The data:
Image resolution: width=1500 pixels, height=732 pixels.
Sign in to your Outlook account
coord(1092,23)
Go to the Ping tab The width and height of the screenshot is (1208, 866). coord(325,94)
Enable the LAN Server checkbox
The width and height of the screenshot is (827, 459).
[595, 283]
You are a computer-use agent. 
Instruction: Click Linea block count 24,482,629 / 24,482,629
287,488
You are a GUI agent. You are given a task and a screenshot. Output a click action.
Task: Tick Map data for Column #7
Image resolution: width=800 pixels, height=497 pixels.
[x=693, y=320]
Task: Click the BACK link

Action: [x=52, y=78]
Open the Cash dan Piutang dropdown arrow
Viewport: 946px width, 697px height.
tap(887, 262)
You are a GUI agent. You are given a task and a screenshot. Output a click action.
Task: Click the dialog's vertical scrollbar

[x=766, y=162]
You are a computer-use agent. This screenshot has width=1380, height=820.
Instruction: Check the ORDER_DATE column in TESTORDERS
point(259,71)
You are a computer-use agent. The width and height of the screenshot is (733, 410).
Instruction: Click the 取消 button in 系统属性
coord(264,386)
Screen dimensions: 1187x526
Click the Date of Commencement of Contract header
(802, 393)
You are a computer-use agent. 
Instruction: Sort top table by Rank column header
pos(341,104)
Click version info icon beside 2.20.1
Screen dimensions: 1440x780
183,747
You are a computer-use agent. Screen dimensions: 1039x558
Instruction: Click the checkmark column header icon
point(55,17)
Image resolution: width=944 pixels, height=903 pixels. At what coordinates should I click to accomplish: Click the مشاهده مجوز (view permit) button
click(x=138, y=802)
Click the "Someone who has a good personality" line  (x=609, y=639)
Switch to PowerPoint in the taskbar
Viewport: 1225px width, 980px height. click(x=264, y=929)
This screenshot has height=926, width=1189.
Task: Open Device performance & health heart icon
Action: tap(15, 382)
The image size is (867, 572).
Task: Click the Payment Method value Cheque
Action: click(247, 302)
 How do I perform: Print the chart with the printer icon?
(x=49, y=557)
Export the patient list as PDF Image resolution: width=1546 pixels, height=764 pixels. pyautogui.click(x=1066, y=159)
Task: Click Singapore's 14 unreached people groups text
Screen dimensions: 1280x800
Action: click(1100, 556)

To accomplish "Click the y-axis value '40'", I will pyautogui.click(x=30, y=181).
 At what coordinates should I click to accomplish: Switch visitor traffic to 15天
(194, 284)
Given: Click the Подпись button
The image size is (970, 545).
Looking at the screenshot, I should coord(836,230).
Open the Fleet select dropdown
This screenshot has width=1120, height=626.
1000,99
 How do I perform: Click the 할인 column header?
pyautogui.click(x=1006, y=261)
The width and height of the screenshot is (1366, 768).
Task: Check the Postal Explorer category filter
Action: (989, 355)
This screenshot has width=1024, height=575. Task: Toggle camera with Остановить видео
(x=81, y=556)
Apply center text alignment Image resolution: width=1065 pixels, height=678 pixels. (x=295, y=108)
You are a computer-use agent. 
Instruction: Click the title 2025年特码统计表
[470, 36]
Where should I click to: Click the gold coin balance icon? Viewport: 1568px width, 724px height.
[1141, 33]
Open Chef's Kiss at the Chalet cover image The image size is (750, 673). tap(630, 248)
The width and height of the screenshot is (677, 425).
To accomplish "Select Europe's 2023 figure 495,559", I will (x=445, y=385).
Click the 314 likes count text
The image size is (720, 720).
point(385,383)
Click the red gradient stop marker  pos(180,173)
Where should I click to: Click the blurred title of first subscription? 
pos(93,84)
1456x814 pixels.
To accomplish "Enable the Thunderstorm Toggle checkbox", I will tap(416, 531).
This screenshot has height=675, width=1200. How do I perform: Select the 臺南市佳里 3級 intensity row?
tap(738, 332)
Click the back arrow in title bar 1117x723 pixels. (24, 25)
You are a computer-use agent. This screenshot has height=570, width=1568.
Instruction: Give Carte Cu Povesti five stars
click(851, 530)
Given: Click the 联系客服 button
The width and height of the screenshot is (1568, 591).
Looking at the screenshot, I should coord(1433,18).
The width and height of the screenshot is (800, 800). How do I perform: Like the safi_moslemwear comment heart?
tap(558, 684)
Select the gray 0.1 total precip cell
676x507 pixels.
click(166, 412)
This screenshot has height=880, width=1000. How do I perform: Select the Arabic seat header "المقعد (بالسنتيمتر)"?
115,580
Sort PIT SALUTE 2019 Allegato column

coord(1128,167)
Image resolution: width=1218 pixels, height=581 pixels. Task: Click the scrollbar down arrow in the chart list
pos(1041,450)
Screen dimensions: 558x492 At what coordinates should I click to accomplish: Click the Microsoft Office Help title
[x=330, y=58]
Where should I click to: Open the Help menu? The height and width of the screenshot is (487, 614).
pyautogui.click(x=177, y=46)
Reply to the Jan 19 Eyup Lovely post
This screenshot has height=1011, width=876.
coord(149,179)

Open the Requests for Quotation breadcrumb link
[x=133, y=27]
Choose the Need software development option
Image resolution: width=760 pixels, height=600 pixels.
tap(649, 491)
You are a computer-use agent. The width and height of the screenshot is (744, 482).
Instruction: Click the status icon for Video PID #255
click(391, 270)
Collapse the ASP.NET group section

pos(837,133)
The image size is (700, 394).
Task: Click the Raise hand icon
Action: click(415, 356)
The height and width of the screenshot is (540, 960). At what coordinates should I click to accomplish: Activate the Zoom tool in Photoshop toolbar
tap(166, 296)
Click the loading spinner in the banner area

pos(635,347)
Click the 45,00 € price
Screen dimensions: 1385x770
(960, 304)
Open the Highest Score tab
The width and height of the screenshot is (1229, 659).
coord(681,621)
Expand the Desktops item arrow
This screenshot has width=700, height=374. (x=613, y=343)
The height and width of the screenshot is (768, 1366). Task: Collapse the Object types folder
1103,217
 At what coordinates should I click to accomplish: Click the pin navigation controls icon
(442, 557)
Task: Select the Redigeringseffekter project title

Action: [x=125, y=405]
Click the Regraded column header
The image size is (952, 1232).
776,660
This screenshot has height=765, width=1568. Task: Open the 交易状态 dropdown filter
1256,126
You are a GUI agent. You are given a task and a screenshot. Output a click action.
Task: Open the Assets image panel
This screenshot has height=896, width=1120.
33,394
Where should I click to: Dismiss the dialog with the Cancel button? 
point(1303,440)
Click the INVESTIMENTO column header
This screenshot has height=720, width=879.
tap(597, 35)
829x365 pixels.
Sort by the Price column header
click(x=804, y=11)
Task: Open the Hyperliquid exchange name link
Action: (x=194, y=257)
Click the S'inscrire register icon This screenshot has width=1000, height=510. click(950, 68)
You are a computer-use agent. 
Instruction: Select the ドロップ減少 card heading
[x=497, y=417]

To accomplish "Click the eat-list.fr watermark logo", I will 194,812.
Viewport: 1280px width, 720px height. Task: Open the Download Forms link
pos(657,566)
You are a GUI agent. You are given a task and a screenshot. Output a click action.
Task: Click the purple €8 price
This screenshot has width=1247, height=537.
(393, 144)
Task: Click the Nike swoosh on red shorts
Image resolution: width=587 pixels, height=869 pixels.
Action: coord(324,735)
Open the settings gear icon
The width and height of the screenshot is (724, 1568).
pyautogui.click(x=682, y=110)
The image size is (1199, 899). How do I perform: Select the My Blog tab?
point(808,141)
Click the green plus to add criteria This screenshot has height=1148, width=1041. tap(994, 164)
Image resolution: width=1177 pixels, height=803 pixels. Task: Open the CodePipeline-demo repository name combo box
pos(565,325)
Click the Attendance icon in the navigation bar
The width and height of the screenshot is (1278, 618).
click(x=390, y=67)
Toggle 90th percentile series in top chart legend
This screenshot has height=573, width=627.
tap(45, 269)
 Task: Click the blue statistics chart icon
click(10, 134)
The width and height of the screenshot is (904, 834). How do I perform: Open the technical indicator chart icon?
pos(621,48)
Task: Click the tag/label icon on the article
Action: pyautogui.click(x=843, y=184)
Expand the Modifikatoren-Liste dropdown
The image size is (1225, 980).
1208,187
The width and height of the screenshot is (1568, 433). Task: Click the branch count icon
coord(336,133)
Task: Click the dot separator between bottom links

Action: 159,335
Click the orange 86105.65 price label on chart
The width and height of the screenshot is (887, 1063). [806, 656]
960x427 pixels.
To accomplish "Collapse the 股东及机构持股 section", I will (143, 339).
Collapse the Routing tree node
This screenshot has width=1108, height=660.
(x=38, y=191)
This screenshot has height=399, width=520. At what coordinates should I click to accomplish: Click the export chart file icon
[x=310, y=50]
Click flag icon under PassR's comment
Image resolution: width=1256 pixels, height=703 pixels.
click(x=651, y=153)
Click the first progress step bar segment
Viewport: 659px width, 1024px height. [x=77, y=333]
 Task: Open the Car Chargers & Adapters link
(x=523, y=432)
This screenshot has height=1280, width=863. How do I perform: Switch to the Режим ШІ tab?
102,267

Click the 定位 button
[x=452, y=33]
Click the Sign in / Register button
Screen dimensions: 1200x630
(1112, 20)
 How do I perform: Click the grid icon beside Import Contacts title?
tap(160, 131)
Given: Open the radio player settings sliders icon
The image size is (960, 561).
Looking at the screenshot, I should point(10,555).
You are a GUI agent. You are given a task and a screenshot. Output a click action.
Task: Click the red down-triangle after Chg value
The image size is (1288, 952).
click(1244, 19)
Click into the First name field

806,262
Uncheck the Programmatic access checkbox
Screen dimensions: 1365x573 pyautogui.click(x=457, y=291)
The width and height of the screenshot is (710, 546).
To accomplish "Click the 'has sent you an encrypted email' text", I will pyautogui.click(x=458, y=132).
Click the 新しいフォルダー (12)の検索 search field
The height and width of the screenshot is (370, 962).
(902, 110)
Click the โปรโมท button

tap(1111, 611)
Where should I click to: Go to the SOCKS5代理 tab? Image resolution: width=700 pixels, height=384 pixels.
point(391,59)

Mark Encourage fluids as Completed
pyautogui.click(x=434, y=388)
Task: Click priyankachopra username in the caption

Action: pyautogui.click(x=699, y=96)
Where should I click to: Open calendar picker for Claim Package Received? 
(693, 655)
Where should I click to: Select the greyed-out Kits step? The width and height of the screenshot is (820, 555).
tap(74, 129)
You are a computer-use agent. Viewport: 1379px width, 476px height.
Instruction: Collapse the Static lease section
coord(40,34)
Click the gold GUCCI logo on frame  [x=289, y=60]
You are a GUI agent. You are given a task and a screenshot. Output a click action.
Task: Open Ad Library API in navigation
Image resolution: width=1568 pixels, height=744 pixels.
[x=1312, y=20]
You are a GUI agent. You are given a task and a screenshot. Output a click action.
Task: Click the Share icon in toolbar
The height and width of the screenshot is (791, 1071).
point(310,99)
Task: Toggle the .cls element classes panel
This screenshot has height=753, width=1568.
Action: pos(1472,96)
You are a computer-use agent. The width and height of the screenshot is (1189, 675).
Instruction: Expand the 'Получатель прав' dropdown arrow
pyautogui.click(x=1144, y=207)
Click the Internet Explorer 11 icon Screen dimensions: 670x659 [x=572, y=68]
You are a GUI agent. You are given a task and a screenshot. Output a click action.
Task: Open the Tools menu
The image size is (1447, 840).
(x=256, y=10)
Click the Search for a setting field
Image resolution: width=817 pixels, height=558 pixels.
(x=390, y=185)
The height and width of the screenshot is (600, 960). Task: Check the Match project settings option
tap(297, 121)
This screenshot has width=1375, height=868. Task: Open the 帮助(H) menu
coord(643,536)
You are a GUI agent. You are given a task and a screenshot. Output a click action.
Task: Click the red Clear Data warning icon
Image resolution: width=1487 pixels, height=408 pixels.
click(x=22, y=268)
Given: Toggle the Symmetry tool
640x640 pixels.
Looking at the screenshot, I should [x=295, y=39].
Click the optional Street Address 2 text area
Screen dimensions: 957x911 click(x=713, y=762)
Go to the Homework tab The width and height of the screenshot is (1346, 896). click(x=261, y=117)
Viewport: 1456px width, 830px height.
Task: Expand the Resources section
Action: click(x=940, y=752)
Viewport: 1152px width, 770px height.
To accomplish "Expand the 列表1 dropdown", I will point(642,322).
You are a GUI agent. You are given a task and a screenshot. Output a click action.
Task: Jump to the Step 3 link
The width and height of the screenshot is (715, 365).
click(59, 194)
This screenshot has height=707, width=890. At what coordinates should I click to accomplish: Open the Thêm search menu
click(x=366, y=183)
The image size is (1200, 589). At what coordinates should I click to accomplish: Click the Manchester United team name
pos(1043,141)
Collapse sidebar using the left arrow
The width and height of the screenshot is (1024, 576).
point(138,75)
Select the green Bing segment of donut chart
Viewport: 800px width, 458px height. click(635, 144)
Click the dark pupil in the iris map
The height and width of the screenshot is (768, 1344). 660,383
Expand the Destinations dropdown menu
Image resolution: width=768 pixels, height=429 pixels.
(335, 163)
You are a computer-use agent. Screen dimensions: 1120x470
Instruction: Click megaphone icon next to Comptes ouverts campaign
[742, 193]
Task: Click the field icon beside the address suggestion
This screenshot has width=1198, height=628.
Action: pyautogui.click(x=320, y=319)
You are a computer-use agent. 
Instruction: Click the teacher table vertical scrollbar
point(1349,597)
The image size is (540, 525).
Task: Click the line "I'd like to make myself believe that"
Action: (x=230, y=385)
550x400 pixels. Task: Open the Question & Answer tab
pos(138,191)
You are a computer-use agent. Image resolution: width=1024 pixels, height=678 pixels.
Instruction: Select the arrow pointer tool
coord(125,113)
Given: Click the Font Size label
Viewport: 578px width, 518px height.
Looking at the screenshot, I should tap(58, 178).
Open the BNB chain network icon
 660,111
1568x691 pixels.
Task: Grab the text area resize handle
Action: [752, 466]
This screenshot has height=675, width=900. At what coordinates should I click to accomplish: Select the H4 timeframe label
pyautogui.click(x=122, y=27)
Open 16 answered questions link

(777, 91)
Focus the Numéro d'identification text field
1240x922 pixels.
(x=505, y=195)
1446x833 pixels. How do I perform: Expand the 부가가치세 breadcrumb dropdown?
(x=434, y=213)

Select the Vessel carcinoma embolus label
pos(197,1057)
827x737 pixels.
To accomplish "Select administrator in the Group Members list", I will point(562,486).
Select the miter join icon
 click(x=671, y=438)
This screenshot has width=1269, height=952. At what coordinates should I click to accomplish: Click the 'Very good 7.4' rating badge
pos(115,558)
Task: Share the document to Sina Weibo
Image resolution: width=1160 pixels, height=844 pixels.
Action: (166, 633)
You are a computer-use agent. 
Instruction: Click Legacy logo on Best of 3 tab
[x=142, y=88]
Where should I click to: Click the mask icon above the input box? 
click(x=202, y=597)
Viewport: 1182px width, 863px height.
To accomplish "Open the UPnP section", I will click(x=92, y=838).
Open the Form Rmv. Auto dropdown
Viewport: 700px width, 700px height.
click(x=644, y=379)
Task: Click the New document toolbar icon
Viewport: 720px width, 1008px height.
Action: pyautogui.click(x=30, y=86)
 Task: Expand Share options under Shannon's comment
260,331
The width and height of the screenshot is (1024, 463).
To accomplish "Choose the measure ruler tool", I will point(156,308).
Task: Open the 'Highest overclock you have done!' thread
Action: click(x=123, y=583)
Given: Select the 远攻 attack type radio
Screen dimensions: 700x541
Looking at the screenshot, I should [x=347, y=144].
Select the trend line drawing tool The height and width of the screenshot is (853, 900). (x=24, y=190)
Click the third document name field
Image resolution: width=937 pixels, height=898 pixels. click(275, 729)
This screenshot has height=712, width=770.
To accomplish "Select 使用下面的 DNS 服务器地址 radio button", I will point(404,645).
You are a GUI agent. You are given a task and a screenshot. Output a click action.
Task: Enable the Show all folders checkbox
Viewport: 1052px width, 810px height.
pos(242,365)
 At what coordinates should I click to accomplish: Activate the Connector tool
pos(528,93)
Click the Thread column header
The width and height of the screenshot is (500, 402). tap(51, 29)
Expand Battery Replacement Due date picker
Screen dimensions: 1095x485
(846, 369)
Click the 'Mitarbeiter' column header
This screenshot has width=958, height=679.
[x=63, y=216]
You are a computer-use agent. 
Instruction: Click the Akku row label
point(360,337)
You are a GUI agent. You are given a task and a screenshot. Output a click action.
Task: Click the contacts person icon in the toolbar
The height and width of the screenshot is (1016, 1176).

Your task: Quote the data above from the line containing "Where should I click to: Click the gold" to the line containing "Click the red gradient", inclusive, and stop.

Result:
Where should I click to: Click the gold coin balance icon? Viewport: 1568px width, 724px height.
[1141, 33]
Open Chef's Kiss at the Chalet cover image The image size is (750, 673). tap(630, 248)
The width and height of the screenshot is (677, 425).
To accomplish "Select Europe's 2023 figure 495,559", I will (x=445, y=385).
Click the 314 likes count text
The image size is (720, 720).
point(385,383)
Click the red gradient stop marker  pos(180,173)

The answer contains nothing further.